Required action ::
Scan the entries that follow and copy out every line containing "agent".

*** Opening The input ***

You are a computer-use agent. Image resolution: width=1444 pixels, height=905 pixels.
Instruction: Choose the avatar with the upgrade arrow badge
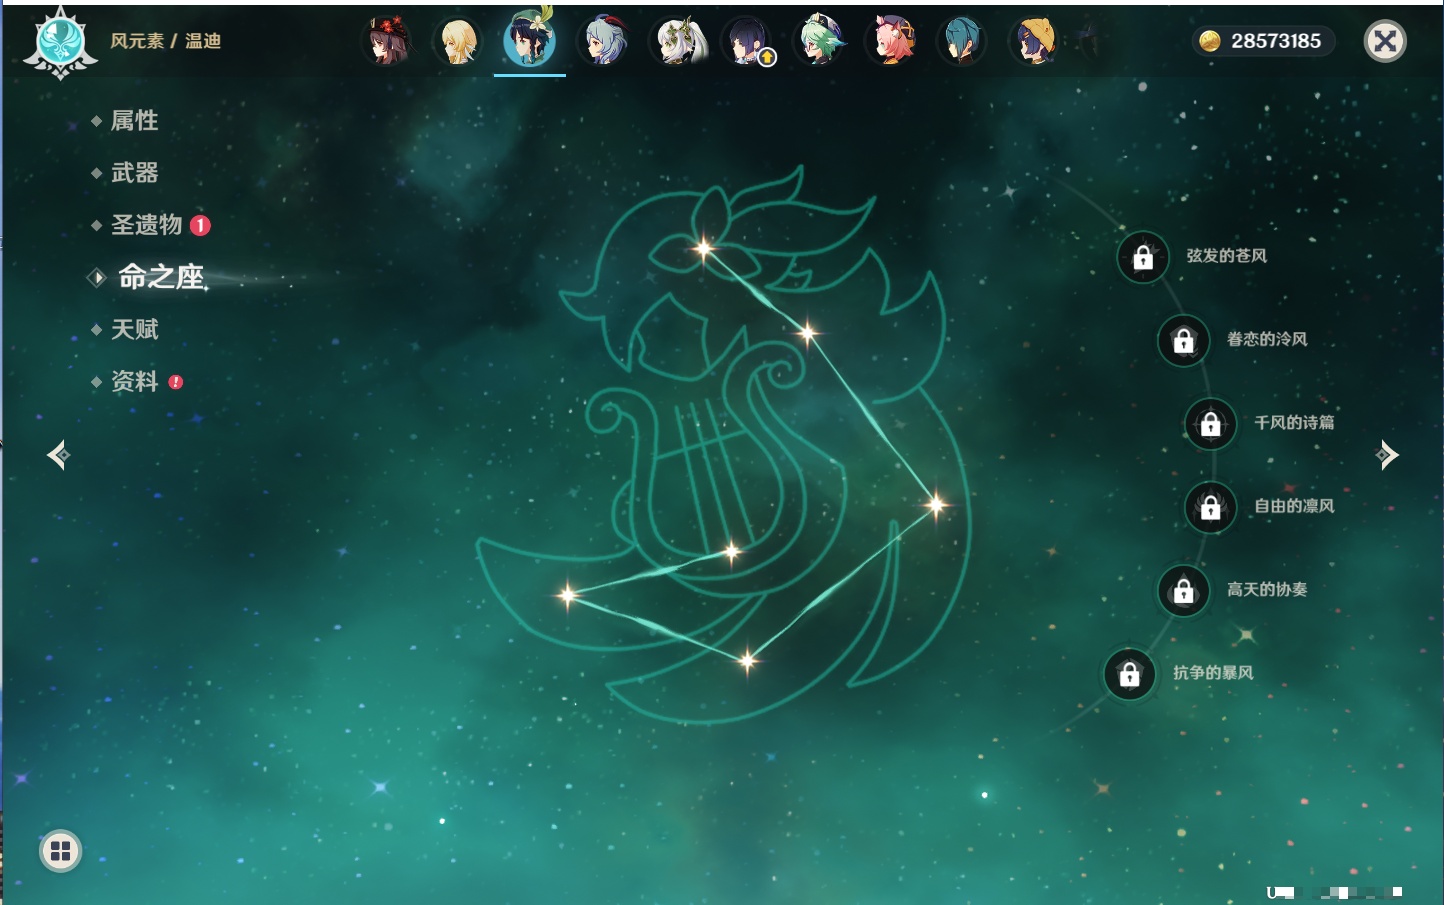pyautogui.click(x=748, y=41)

*** Closing The input ***
*** Opening The input ***

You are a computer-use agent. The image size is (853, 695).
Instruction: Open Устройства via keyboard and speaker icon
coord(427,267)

*** Closing The input ***
*** Opening The input ***

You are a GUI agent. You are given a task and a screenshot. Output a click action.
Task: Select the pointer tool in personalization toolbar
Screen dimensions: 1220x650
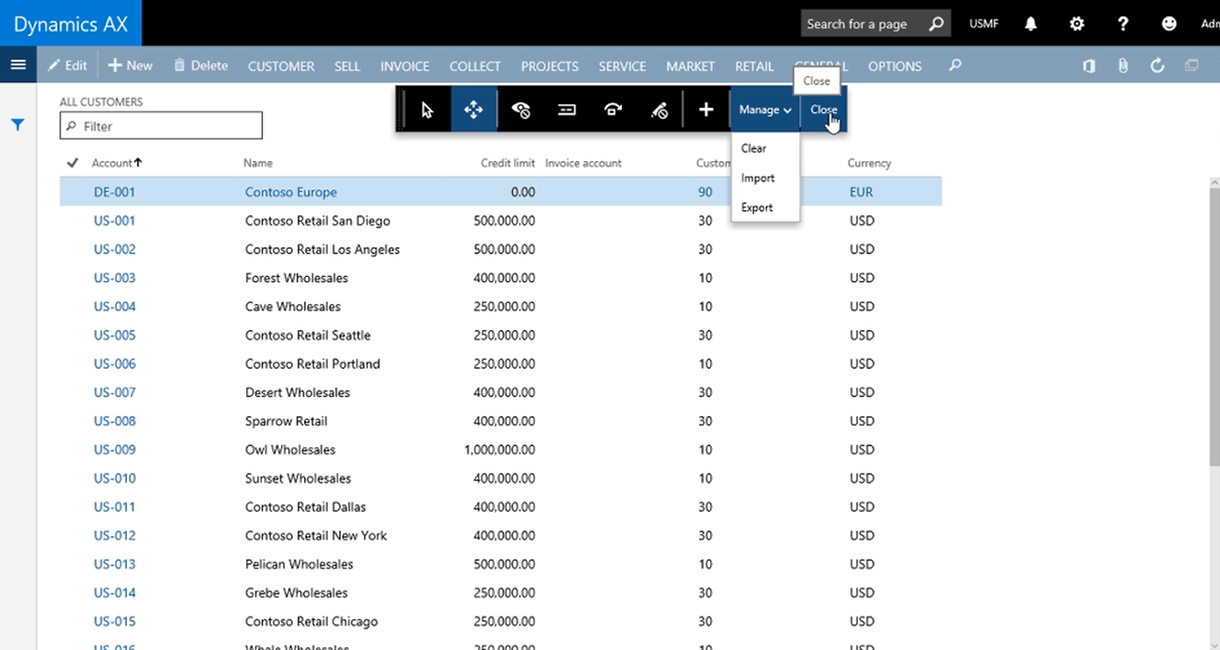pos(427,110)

*** Closing The input ***

Task result ::
You are a computer-use agent. Image resolution: width=1444 pixels, height=905 pixels.
You are a computer-use agent. The image size is (853, 695).
You are a GUI agent. You are given a task and a screenshot. Output a click action.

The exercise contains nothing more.